Inside a Wall Street mind a psycho lurks
Lines of cocaine cut in Hell
Obsessive hands gently grab your neck
Compulsively you'll die... I hate people

Whoa-oh, whoa-oh, Oh-Oh-Oh, whoa-oh
Struggling to breathe, go

The sweet asphyxiation and dismemberment
Sex puts me in the mood to make you die
Obsessive hands gently grab your neck
Look into sick eyes... I hate people

C'est Patrick Bateman qui est décrit ici, il ne peut en être autrement, je viens de vivre plus d'une semaine en sa troublante compagnie. Et en effet, les Misfits se sont reformés en 1995 (sans Danzig), et c'est du premier album des Resurrected Misfits, sorti en 1997 et intitulé, lui aussi, American Psycho (on va finir par s'y perdre, et encore, il y a le film et sa suite aussi, mais je ne les ai pas encore vu, ce sera donc pour une autre fois.).

Avec cette découverte, ma fameuse transition que je voulais tant n'en est que meilleure, car elle met bien en exergue la force qu'a pu avoir le roman d'Ellis sur le public américain. Les Misfits ne sont pas des experts de la finesse, nous sommes bien d'accord, ils sont classés dans le style Horror punk, ce n'est pas pour rien. Mais rien que cette violence ait pu engendré une chanson et le nom d'un album, c'est révélateur.

Avant d'aller plus loin, un portrait en quelques lignes de Bret Easton Ellis ? Très rapide, alors. Né en 1964, il est encore étudiant lorsqu'il publie son premier roman, Moins que zéro, en 1985, vendu à 50 000 exemplaires dès la première année. Il écrit en 1987 son second roman, Les lois de l'attraction, où apparait un certain Bateman, le même dont je vais vous tanné dans ce billet.
Bret Easton Ellis est considéré comme un nihiliste, lui-même se considérant plutôt comme un moraliste. Personnellement, n'ayant lu qu'American Psycho, je ne peux encore trancher, et cela m'importe peu pour l'instant. Il a pour habitude de mettre en scène de jeunes personnages dépravés, matérialistes, mais conscients et qui l'assument, d'où mon intérêt pour son dernier roman, Glamorama, que je vais sans doute commenter, et dont vous entenderez probablement parler ici un jour ou l'autre.

Bon, les Misfits, c'est bien, Bret Easton Ellis aussi, et si on passait à American Psycho ? Pas encore, il faut introduire l'oeuvre, et pour cela, commençons par l'histoire-même du manuscrit. Jugé trop violent et immoral (mysoginie, homophobie, et tout le reste) par l'éditeur d'Ellis, Simon & Schuster, American Psycho est refusé et ce malgré l'avancede 300 000 dollars déjà versés à l'auteur. Publié par Knopf, il se vend finalement à plusieurs millions d'exemplaires. Double banco pour Ellis, donc. Le livre étant au coeur du scandale, Ellis est obligé de prendre des gardes du corps, aux Etats-Unis tout du moins, car le scandale est bien moindre ailleurs (il est très bien acceuilli en France, par exemple).

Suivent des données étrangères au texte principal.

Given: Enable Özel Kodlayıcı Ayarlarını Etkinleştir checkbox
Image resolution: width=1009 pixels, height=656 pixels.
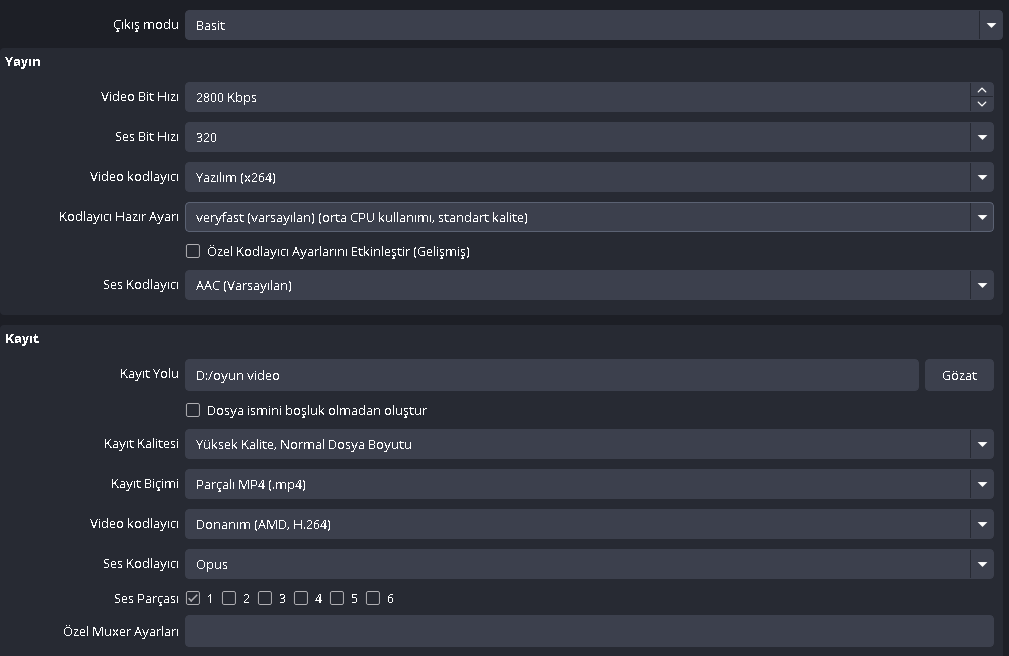Looking at the screenshot, I should (x=193, y=251).
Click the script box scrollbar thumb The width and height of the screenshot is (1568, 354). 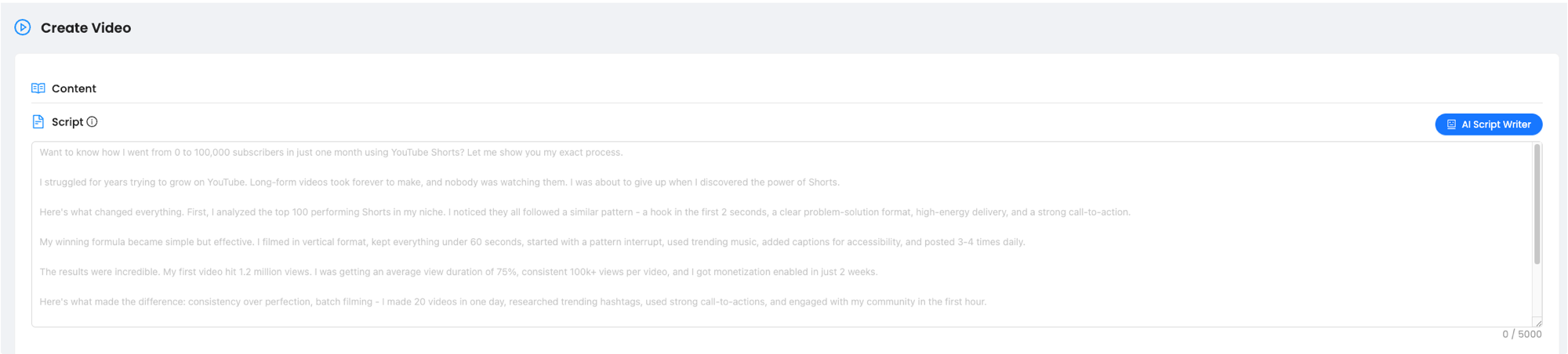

Maintenant, passons au roman. Et non, je ne vais pas vous faire moi-même de résumé, de teaser, car je trouve la quatrième de couverture de l'édition 10-18 absolument géniale et juste. Je la copie donc ici :
"Je suis créatif, je suis jeune, [...] extrêmement motivé et extrêmement performant. Autrement dit, je suis foncièrement indispensable a la société ". Avec son sourire carnassier et ses costumes chics, Patrick Bateman correspond au profil type du jeune Yuppie des années Trump. Comme ses associés de la Chemical Bank, il est d'une ambition sans scrupules. Comme ses amis, il rythme ses soirées-cocktails de pauses cocaïne. À la seule différence que Patrick Bateman viole, torture et tue.
Bon, j'ai coupé la fin, ça cassait un peu le truc, finalement. Les présentations sont faites avec Bateman, maintenant. Il serait presque temps de parler du roman en lui-même, tiens.

Vous vous doutez bien que je n'ai pas écrit autant pour vous dire qu'American Psycho est une sombre merde, quoique j'aurai pu. De la sombre merde, ce livre en est bien loin, mais il convient de discerner deux temps dans l'appréciation du livre : celui de la lecture des 250 premières pages, et l'appréciation finale.
Franchement, tout le début du livre est d'un laborieux, j'ai cru étouffé devant les soirées au resto chic, avec les descriptions de tous les costumes portés par les personnages, marque par marque, chemise par chemise. Puis, vers la page 120, 130, apparaissent enfin les premiers indices de la folie meurtrière présentée dans la quatrième de couverture. Juste une mention en passant, comme ça, une demi-ligne, pas plus, d'un crime horrible commis la veille. Et le basculement s'opère peu à peu, car au début du livre, Patrick Bateman est encore sain d'esprit dans sa folie, il se contrôle en dehors de ses pulsions. Oui, American Psycho est une critique des années Trump, de la folie immobilière, du matérialisme américain sous Reagan, et tout ce qui s'en suit, évidemment. Mais là dedans, j'y ai surtout vu la perte de contrôle d'un homme qui ne peut plus faire face à ce qu'il est. Il n'est qu'une coquille vide, et le récit se fait de plus en plus incohérent, si bien que l'on se demande si tout cela n'est pas que fantasme.
Ce roman est celui de la solitude, la solitude de Bateman car personne ne peut le comprendre (c'est certain que comprendre quelqu'un qui trucide de jeunes femmes, les décapite, cloue leurs doigts, baise avec les cadavres et mange les intestins, ce n'est pas très facile, soit), mais surtout car personne ne l'écoute, ni même ne l'entend. Il a beau crier, s'époumonner, rien n'y fait, Bateman est seul, devant tous ces hommes et ces femmes qui ne pensent qu'à leur nombril, à leur dernière chemise et leur mousse pour cheveux. Moi, c'est ça que j'ai vu, la folie d'un homme devant un monde qui perd pied, un voyage sans issue quelque part, vers un endroit que Bateman ignore lui-même. Un soi fantasmé pour ne pas être comme les autres. Et le changement de narration, progressif, insoupçonnable tant il n'y a pas de rupture brusque, illustre parfaitement cela jusque la dernière ligne du livre. Alors même si la première centaine de pages peut sembler être un calvaire, il faut poursuivre car cela n'est qu'un pan d'une fresque que l'on ne peut réellement comprendre qu'à la fin de celle-ci.

Pour les âmes sensibles, certaines scènes sont proprement insoutenables, la torture est décrite si crûment et si froidement que cela en devient difficilement tenable dans certains passages. Pour ceux qui aiment le gore pour ce qu'il est, vous allez trouver ça jouissif, mais il serait dommage de s'arrêter à cela.